Yes, Muntu said. Yes, I arrived safely, little one. Everything’s okay, Muntu said. I’m safe and well. I love you little one, he said. Now let me speak to mum. Then he listed all of the food he had eaten on his way across Europe to his mother. Then he told her about the weather and the smell of the hotel. Do you want to speak to your dad? his mother asked him. No, he said. No. But tell him that Europe looks like a famous painting, he said. Why he thought his father would care about such a thing no one knows.
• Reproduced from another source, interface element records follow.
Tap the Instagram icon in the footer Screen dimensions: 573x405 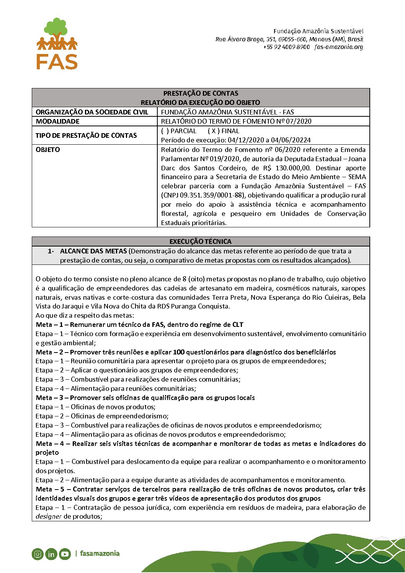[38, 554]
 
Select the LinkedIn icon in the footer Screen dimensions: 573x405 [51, 554]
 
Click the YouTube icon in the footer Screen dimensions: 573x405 [65, 554]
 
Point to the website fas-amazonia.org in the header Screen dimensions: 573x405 [339, 47]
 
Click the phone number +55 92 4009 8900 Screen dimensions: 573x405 [286, 47]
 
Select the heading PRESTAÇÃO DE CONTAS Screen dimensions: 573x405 [201, 93]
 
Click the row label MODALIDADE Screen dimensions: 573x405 [58, 121]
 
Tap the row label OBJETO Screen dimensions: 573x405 [48, 150]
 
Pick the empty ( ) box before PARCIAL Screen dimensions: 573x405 [165, 131]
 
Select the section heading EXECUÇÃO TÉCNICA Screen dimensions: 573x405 [201, 242]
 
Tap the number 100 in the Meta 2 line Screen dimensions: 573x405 [179, 352]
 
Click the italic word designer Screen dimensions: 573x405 [49, 517]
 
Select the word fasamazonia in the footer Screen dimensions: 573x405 [100, 553]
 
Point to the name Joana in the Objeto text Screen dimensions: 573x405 [356, 159]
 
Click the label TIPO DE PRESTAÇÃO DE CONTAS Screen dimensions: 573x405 [86, 135]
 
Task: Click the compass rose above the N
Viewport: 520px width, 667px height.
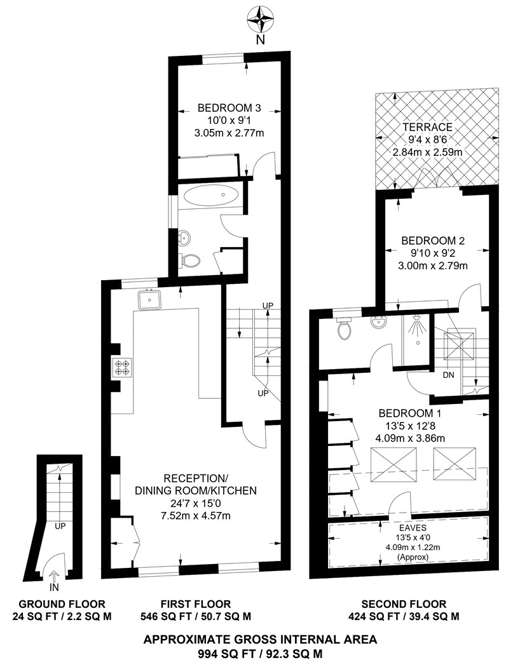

The highlight of his first few days in the city was the retrieval of an iron and an ironing board from a cupboard in a back room by the cute Russian receptionist whose name was Svetlana and whose skimpy silken underwear made a tantalising appearance over the band of her slacks as she bent to unlock the door. Apart from that he spent the days walking aimlessly, visiting the supposed centre of the world on Wawel hill, the Wawel Chakra, home, that day, to a band of sleeping dogs, attending a Polish language mass in a nearby church where he was surprised when the elderly gent in the pew in front of him offered him his hand, being unversed, it seems, in the structure of the mass, specifically The Rite of Peace section during The Communion Rite where you greet the strangers around you in the hope of the peace of Christ, drinking a coffee at a pavement cafe, eating a meal at a Jewish hotel while enjoying the music of a klezmer trio confusingly made up of gypsies from Barcelona, attending a show in an art gallery that featured the mutilated bodies of mannequins, drinking a beer in a bar where he was hit on by a would-be homosexual, making quick sketches in prose of passers-by, watching girls roller-skating by the river, arguing over the price of pastries in some fancy joint, photographing a wedding party in a grand square, reading a collection of rants and aphorisms by Stanislaw Witkiewicz, that cold star, that lonely satellite of the interwar period, having strange moments of déjà-vu, of perceived synchronicity, over place names such as Zablocie and Nadwiślańska, Dajwor and Jakuba, and of course wondering about his roots, his mysterious roots, his beginnings in a country that seemed more like a painting or a dream.